== WHAT IS NEEDED ==
Output range, inclusive: from the line containing "StuDeO-INFO (867, 1927)" to the line containing "Цитата: Izym от 01/05/2013, 23:32:10". Restate those lines from the data below word for word and only those.

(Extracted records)
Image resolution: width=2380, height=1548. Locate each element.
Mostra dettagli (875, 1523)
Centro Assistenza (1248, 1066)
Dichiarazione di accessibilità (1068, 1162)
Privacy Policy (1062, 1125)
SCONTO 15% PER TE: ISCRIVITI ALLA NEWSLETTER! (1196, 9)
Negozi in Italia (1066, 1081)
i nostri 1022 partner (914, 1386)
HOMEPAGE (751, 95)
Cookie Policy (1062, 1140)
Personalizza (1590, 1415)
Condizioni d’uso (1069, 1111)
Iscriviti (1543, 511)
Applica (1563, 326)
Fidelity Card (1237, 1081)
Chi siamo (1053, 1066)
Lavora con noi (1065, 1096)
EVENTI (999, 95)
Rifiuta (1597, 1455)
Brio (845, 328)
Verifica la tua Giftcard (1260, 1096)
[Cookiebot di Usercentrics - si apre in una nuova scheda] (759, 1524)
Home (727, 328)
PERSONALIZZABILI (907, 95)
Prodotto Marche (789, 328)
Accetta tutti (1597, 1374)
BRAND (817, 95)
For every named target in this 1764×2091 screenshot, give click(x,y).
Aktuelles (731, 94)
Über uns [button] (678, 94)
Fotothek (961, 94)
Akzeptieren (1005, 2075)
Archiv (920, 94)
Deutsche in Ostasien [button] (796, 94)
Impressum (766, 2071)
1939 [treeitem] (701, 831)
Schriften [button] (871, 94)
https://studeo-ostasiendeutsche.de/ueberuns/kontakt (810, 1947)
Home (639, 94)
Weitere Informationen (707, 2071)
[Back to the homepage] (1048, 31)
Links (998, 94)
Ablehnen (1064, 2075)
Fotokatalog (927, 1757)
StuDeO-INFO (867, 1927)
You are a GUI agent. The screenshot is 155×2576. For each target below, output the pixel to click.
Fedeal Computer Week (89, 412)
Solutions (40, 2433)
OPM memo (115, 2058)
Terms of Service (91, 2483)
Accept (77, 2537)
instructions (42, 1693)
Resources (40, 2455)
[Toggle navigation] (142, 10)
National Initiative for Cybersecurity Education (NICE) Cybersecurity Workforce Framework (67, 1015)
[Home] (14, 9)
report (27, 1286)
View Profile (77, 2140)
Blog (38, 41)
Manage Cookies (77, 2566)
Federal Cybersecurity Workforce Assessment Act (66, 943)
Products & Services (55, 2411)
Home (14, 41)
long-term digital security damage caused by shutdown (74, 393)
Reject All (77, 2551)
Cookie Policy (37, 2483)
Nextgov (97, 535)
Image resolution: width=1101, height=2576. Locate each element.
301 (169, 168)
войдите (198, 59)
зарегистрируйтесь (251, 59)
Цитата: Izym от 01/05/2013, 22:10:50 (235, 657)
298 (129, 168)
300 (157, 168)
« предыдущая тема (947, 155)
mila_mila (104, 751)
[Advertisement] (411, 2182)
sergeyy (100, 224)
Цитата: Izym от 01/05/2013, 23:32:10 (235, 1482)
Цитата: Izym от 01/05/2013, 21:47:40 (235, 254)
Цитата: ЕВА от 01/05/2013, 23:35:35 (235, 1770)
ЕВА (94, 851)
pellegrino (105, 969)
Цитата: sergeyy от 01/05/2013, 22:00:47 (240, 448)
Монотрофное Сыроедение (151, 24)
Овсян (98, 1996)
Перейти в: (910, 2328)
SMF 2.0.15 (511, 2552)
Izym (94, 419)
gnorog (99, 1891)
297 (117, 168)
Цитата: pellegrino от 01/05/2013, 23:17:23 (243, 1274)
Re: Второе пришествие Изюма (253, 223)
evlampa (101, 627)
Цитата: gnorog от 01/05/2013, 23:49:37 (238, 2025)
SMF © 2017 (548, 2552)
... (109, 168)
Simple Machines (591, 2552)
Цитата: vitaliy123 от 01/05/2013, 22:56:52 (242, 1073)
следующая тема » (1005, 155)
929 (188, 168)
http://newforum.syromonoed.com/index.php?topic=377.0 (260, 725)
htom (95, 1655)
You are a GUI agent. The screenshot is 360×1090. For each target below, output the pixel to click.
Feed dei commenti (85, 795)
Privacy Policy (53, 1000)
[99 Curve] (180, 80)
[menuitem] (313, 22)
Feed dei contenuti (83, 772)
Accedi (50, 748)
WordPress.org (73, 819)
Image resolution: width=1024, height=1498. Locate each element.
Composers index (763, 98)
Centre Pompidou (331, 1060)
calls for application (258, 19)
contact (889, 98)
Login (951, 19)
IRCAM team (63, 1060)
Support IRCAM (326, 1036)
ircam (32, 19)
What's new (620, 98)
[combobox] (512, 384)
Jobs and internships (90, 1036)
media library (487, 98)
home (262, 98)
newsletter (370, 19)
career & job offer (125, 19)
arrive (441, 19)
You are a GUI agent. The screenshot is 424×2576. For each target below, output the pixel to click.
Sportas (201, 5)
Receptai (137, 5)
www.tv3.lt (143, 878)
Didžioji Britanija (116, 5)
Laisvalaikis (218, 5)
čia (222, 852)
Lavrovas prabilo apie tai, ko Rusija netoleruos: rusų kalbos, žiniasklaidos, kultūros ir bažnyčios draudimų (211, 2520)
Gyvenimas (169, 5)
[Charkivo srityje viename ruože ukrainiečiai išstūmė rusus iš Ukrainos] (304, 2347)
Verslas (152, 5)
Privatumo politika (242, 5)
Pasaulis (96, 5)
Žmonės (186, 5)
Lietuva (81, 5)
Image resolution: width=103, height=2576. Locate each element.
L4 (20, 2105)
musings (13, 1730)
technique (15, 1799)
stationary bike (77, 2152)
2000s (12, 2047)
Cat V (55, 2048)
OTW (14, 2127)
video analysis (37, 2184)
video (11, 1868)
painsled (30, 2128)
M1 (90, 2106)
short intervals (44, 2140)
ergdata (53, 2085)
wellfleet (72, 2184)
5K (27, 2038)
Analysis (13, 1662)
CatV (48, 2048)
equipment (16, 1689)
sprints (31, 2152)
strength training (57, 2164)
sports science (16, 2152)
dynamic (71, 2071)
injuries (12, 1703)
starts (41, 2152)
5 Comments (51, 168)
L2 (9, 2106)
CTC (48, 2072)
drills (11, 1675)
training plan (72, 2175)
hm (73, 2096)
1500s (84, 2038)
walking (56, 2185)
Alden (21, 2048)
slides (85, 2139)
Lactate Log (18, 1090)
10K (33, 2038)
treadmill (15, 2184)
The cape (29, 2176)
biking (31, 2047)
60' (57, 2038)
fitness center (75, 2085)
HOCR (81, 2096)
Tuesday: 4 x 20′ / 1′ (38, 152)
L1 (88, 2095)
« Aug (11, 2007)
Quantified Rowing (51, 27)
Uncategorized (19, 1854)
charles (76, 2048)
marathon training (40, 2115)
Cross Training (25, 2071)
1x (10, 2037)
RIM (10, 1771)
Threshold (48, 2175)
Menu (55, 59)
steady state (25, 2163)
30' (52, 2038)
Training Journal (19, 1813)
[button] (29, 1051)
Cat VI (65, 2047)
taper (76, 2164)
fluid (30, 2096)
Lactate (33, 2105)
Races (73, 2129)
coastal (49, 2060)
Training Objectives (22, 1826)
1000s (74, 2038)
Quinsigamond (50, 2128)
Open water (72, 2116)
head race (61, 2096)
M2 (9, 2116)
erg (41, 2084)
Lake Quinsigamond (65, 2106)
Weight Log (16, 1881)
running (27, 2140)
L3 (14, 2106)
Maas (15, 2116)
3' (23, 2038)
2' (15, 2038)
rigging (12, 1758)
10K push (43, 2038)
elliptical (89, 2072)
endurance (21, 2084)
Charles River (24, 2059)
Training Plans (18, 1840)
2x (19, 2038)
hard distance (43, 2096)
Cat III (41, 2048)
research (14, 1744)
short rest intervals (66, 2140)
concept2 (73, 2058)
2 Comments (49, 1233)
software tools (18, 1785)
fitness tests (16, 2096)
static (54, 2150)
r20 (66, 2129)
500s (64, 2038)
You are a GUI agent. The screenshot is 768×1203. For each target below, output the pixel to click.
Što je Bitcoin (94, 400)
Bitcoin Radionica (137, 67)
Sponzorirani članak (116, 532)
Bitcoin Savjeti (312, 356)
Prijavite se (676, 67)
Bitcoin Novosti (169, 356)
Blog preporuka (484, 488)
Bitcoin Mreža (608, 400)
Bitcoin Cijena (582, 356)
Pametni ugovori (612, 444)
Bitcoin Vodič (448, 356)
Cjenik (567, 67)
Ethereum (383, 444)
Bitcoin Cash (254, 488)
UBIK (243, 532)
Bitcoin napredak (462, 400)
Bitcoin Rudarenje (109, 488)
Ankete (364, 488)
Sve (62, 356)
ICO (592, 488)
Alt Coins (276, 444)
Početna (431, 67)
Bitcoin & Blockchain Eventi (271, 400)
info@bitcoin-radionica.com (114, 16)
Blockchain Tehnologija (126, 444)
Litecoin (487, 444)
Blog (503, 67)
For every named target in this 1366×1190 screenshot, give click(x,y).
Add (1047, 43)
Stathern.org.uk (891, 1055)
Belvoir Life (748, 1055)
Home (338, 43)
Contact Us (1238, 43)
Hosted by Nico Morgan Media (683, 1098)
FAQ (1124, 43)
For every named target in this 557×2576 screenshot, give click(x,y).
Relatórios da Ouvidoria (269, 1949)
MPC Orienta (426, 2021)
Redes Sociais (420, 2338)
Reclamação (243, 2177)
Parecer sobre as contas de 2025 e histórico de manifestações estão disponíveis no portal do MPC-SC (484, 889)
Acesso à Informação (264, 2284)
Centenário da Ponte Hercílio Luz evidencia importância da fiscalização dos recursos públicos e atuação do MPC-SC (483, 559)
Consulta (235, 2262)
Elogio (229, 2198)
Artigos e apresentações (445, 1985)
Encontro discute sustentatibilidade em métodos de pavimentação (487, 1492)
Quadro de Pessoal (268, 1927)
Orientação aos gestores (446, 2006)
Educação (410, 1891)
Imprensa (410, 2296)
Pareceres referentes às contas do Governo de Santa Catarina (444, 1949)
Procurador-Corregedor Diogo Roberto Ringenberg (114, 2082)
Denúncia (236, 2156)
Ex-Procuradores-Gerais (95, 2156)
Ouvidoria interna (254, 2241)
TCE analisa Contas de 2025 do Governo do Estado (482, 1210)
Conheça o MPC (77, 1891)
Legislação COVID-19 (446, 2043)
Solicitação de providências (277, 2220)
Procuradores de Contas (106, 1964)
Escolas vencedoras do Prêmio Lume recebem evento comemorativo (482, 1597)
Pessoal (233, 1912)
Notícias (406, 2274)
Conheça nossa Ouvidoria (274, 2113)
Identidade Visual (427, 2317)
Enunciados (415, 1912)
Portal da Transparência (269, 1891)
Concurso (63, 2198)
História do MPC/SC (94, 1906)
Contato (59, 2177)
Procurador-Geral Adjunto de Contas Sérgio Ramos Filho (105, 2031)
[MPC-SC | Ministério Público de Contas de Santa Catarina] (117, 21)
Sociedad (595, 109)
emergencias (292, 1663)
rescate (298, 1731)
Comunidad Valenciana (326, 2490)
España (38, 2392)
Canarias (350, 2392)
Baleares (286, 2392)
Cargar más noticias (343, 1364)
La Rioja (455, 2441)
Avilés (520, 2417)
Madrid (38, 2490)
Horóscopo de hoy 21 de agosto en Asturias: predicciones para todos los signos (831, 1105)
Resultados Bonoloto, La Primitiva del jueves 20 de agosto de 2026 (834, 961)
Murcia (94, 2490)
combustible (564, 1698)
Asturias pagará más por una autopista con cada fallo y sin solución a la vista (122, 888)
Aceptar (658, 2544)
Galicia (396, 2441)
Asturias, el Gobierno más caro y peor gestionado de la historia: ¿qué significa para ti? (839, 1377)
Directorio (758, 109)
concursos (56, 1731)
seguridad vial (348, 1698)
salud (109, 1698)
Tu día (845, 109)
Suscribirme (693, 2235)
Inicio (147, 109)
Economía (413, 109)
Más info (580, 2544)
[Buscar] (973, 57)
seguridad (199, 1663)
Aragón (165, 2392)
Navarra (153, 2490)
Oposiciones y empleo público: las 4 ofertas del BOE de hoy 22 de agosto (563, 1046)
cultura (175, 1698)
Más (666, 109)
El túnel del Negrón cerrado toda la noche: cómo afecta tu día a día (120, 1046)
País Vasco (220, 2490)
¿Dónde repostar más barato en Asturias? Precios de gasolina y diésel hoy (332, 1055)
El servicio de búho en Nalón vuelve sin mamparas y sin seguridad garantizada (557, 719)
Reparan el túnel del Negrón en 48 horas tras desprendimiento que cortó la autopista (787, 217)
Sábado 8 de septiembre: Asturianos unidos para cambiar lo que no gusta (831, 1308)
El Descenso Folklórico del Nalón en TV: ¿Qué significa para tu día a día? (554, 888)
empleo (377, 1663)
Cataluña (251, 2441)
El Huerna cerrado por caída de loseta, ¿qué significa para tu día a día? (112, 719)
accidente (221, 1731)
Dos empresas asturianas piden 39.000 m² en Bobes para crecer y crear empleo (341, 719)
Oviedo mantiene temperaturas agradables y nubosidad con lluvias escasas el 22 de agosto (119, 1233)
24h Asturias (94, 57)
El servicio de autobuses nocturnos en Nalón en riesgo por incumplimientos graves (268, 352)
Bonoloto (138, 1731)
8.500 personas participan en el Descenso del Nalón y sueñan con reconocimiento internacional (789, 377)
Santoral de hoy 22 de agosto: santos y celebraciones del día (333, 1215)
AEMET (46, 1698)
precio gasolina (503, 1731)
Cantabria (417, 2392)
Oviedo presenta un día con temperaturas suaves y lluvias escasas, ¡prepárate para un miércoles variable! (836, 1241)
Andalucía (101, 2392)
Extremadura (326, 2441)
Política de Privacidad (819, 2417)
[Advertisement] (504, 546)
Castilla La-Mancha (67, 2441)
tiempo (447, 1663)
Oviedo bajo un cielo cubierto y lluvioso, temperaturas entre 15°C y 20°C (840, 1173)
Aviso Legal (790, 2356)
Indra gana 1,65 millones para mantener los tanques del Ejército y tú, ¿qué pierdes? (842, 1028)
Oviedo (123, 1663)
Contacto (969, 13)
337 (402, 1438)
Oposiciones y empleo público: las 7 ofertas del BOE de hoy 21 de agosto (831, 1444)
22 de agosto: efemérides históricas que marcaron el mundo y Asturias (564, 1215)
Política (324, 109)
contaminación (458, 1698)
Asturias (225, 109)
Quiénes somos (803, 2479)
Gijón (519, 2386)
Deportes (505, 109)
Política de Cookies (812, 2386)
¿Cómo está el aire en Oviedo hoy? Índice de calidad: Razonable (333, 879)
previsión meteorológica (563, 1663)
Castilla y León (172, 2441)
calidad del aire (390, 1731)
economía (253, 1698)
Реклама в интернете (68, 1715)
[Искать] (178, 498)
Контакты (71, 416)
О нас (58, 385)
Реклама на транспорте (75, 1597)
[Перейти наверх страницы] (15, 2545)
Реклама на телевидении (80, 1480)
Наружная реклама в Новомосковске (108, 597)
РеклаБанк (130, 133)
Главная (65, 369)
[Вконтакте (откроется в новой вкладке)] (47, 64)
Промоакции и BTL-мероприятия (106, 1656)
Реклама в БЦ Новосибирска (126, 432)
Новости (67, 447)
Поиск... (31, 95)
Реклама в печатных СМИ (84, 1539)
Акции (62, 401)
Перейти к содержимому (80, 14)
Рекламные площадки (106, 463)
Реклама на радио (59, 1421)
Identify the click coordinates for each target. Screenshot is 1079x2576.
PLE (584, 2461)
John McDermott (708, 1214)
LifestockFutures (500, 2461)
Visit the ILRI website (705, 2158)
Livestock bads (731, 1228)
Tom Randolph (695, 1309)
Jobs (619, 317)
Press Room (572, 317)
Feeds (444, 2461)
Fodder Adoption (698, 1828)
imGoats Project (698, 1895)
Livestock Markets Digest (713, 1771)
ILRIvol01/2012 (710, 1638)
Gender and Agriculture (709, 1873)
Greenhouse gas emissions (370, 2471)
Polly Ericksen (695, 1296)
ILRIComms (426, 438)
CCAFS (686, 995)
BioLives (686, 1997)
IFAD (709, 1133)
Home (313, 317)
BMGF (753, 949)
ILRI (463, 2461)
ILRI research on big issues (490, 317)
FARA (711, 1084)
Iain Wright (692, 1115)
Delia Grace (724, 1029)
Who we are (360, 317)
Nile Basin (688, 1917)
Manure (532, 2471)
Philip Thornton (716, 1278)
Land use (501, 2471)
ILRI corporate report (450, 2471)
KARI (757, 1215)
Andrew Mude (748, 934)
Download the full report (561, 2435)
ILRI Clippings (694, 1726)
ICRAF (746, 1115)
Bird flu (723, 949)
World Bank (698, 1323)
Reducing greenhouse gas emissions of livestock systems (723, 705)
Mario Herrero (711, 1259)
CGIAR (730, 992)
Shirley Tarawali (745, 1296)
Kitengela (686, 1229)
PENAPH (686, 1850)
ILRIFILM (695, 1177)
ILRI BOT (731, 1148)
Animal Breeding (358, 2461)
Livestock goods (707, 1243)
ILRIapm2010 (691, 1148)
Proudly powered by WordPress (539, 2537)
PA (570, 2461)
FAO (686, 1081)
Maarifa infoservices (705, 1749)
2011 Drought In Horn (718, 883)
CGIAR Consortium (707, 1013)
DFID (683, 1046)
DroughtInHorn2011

== OUTPUT BELOW ==
StuDeO-INFO (867, 1927)
You are a GUI agent. The screenshot is 155×2576. For each target below, output the pixel to click.
Fedeal Computer Week (89, 412)
Solutions (40, 2433)
OPM memo (115, 2058)
Terms of Service (91, 2483)
Accept (77, 2537)
instructions (42, 1693)
Resources (40, 2455)
[Toggle navigation] (142, 10)
National Initiative for Cybersecurity Education (NICE) Cybersecurity Workforce Framework (67, 1015)
[Home] (14, 9)
report (27, 1286)
View Profile (77, 2140)
Blog (38, 41)
Manage Cookies (77, 2566)
Federal Cybersecurity Workforce Assessment Act (66, 943)
Products & Services (55, 2411)
Home (14, 41)
long-term digital security damage caused by shutdown (74, 393)
Reject All (77, 2551)
Cookie Policy (37, 2483)
Nextgov (97, 535)
Image resolution: width=1101, height=2576. Locate each element.
301 (169, 168)
войдите (198, 59)
зарегистрируйтесь (251, 59)
Цитата: Izym от 01/05/2013, 22:10:50 (235, 657)
298 (129, 168)
300 (157, 168)
« предыдущая тема (947, 155)
mila_mila (104, 751)
[Advertisement] (411, 2182)
sergeyy (100, 224)
Цитата: Izym от 01/05/2013, 23:32:10 (235, 1482)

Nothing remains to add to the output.